Özgün olduğu belirlenen ve aynı kişiye ait olduğu belirlenen beş örnek, California, San Jose’deki Ira F. Brilliant Beethoven Çalışmaları Merkezi’ne, özel bir koleksiyoncu olan Amerikan Beethoven Derneği üyesi Kevin Brown’a ve Beethoven-Haus’a aittir. Bonn’un. Beethoven, kilitlerden birini (şimdi Brown’ın koleksiyonunda) Nisan 1826’da piyanist Anton Halm’a teslim etti ve ona “Das sind meine Haare!” (“Bu benim saçım!”).

Beethoven’ın tüm genomu, en iyi korunmuş olduğu bulunan “Stumpff Lock” adlı Brown tarafından başka bir örnekten sıralandı. Ekip, Stumpff’ın saçından çıkarılan DNA ile şu anda Kuzey Ren-Vestfalya’da yaşayan insanlar arasındaki en güçlü bağlantıyı, Beethoven’ın bilinen Alman soyuna uygun olarak buldu. Ekip, şu anda Belçika’da yaşayan ve Beethoven soyadını paylaşan beş erkeğin genetiğini analiz etti. Bu erkeklerin hepsinin aynı Y kromozomunu paylaştığı bulunmuştur. Bu, soy araştırmalarıyla birleştirildiğinde, Aert van Beethoven’da (1535-1609) bu adamların erkek soyunda ortak bir atayı paylaştıklarını ima eder. Ludwig van Beethoven’ın saç örneklerinde bulunan Y kromozomu ise çok farklıdır.

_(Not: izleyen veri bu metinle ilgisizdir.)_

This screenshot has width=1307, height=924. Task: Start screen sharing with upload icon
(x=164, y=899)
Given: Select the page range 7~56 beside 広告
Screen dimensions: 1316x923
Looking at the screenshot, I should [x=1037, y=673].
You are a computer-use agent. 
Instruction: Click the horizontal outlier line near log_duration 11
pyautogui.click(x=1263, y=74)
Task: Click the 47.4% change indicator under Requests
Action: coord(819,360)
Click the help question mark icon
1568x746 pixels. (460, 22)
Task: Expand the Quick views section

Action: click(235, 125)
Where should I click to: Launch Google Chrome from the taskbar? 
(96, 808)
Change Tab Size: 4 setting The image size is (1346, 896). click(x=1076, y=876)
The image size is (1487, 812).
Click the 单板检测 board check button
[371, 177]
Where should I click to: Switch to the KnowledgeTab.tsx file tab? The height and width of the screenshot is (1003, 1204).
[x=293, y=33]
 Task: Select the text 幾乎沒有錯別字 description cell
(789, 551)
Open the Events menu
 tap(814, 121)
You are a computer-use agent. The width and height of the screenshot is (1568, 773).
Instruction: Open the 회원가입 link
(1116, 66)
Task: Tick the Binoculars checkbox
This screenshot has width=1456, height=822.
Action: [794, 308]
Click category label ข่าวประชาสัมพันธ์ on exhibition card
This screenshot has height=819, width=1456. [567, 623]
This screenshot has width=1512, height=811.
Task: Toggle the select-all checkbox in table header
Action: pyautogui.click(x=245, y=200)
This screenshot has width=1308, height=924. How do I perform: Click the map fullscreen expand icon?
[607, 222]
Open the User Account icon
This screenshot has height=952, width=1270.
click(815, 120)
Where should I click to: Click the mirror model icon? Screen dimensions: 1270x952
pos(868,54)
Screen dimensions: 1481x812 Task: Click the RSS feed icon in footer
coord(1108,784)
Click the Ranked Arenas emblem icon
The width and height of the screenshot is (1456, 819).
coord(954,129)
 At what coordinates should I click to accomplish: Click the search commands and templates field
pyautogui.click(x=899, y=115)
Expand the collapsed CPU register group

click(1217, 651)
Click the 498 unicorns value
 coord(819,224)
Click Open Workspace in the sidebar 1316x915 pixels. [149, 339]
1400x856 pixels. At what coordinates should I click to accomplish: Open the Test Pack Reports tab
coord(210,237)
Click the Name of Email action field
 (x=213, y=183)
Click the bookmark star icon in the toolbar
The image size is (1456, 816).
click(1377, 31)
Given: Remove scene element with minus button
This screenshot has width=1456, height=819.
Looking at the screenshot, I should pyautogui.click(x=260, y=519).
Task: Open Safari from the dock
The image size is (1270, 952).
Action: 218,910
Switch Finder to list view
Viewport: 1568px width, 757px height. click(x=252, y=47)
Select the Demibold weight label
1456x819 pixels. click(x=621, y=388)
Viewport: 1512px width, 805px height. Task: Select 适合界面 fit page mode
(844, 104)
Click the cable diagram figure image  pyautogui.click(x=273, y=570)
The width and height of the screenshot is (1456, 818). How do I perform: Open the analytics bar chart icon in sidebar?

Ekip, bunun muhtemelen Beethoven’ın doğrudan babalık hattındaki en az bir “ebeveyn dışı babalık olayının” – evlilik dışı bir ilişkiden doğan bir çocuk – sonucu olduğu sonucuna vardı.

KU Leuven’den genetik soybilimci Maarten Larmuseau şunları söyledi: “DNA verileri ve arşiv belgelerinin birleşimi sayesinde, Ludwig van Beethoven’ın yasal ve biyolojik soyağacı arasında bir tutarsızlık gözlemleyebildik.” Çalışma, bu olayın, Hendrik van Beethoven’ın 1572 dolaylarında Kampenhout, Belçika’daki hamile kalması ile Ludwig van Beethoven’ın yedi nesil sonra, 1770’de Almanya’nın Bonn kentinde hamile kalması arasındaki doğrudan baba çizgisinde meydana geldiğini öne sürüyor.

Beethoven’ın babasının vaftiz kaydı olmaması nedeniyle daha önce baba olup olmadığı konusunda şüpheler ortaya atılmış olsa da, araştırmacılar bu olayın hangi kuşakta gerçekleştiğini belirleyememiştir. Tristan Begg şu yorumu yaptı: “Beethoven’ın genomunu araştırmacıların kullanımına sunarak ve belki de ilk zaman serisine daha fazla doğrulanmış saç teli ekleyerek, onun sağlığı ve soyağacıyla ilgili kalan soruların bir gün yanıtlanacağını umuyoruz.”